### STATED EXERCISE 1
List the versions of the Athlon 64 that the AMD processor comparison names.
### STATED EXERCISE 2
According to the AMD processor comparison, what two advantages did the Athlon 64 FX once hold over the Athlon 64?
### STATED EXERCISE 3
Resume the AMD processor comparison after its final sentence.

Battle 2: AMD vs. AMD

Next up on the fight list for today is AMD, competing against themselves. AMD has gained quite a bit of popularity over the past year and needless to say it is because of their extremely strong showing with the Athlon 64. That being said, with three different flavors of Athlon 64s (Socket-754, Socket-939 and FX) and a lot of users still hanging onto their Athlon XPs, AMD's performance breakdown is an important one to look at.

We know by now that Doom 3 is very cache intensive, which in turns means its very memory intensive - bringing us to our first evaluation: Athlon 64 vs. Athlon 64 FX. The Athlon 64 FX once held two advantages over the Athlon 64, a larger 1MB L2 cache and dual channel memory controller. Now with the introduction of Socket-939, the Athlon 64 also has dual channel capabilities but only on newer chips, not the older Socket-754 offerings. As you can guess, there are two comparisons we'd like to make here: Dual Channel vs Single Channel as well as the impact of cache size on performance.

### PROVIDED RECORDS
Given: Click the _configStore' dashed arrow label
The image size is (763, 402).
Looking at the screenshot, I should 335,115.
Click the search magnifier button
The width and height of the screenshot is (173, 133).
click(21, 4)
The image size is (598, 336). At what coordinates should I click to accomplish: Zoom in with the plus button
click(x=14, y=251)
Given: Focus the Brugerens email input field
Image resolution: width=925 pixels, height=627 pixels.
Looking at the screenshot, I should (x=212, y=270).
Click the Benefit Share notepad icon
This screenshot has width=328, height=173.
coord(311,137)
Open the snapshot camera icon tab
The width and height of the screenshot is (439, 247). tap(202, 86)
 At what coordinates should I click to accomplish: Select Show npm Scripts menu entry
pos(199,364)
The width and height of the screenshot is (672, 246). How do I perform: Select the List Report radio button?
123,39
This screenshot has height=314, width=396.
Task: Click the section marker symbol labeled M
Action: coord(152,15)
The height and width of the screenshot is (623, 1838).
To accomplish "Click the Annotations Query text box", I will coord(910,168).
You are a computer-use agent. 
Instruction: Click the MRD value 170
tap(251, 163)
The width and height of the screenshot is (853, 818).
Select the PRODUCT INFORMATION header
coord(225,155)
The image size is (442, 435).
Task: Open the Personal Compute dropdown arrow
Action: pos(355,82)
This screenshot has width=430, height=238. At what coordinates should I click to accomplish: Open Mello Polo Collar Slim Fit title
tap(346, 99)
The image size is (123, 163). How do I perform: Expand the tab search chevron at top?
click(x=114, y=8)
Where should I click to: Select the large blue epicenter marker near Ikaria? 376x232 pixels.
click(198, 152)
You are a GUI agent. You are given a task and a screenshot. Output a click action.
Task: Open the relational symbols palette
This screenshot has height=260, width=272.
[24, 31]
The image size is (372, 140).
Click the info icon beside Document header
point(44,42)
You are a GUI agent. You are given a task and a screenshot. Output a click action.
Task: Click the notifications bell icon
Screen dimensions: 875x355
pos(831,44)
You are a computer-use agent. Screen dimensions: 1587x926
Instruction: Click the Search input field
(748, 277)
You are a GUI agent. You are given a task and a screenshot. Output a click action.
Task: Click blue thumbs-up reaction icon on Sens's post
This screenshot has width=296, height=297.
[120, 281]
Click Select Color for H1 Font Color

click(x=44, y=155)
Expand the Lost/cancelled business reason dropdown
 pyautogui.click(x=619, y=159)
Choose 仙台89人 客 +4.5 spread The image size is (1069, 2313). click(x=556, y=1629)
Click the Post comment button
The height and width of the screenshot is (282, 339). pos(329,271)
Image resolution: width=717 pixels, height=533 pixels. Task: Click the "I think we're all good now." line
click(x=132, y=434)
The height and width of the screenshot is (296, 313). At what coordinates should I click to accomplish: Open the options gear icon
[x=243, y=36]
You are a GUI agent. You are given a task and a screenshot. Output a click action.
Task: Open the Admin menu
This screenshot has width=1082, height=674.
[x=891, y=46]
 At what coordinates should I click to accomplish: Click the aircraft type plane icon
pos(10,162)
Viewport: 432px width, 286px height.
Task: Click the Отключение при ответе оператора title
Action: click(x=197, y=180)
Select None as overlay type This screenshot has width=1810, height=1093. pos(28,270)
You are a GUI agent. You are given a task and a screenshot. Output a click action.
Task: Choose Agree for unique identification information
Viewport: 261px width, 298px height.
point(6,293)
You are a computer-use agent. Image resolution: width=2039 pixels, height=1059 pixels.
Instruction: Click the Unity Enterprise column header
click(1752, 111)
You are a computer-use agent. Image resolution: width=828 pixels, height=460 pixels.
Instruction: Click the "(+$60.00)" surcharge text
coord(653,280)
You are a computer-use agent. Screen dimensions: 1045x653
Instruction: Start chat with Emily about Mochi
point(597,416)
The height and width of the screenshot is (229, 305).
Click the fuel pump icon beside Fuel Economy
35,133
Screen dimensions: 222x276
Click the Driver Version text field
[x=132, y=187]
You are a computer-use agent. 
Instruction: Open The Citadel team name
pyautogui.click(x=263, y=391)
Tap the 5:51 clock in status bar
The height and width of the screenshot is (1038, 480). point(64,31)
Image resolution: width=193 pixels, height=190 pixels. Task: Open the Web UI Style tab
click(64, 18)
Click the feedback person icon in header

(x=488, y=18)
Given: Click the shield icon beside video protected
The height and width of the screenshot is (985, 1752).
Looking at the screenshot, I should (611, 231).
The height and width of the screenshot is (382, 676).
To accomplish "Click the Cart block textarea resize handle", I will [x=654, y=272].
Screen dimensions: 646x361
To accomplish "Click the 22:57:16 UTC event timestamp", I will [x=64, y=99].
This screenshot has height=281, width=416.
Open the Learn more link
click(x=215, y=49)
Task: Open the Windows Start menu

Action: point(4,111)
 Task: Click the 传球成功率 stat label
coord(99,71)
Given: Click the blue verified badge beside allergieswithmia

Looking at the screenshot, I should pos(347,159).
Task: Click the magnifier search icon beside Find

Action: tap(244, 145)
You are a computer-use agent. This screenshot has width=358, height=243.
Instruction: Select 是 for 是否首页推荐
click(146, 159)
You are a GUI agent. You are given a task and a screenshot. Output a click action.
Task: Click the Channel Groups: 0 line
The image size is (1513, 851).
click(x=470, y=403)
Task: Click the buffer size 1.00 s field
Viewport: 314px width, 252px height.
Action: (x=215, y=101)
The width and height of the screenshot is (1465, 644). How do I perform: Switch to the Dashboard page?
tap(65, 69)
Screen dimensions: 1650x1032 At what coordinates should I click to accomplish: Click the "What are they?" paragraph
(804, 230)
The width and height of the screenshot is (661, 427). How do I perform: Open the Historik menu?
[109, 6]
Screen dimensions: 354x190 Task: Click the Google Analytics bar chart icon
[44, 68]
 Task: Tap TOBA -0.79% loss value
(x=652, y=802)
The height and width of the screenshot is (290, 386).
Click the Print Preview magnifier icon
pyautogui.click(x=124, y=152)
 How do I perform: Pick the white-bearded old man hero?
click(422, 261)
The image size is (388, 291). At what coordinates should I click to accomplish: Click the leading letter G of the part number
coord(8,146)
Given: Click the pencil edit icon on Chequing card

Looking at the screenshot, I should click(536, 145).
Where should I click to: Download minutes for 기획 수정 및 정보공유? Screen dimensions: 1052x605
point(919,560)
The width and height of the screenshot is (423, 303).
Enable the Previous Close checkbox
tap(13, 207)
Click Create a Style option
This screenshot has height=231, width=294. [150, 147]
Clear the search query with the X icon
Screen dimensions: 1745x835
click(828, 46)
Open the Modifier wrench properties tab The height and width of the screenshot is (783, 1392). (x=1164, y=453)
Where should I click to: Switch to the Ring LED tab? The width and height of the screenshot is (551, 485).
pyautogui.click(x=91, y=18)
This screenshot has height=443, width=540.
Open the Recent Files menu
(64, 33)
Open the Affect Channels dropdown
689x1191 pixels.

### ANSWER 1
Socket-754, Socket-939, FX

### ANSWER 2
A larger 1MB L2 cache and a dual channel memory controller.

### ANSWER 3
First we'll tackle dual vs single channel memory interfaces; for this test we used a Socket-939 Athlon 64 FX-51 (2.2GHz/1MB L2) as our Dual Channel platform, and a Socket-754 Athlon 64 3400+ (2.2GHz/1MB L2) as our Single Channel platform. You can see that other than the sockets, the two chips are identical, making this the perfect single vs dual channel memory comparison:

Memory bandwidth doesn't seem to be something that the regular Athlon 64 needs much more of, as the move to dual channel DDR400 only offered a 3% increase in performance. At higher resolutions, the performance advantage would become even smaller. We didn't really expect anything different here, as the dual channel memory interface never really helped the Athlon 64 - definitely not as much as it did the Pentium 4.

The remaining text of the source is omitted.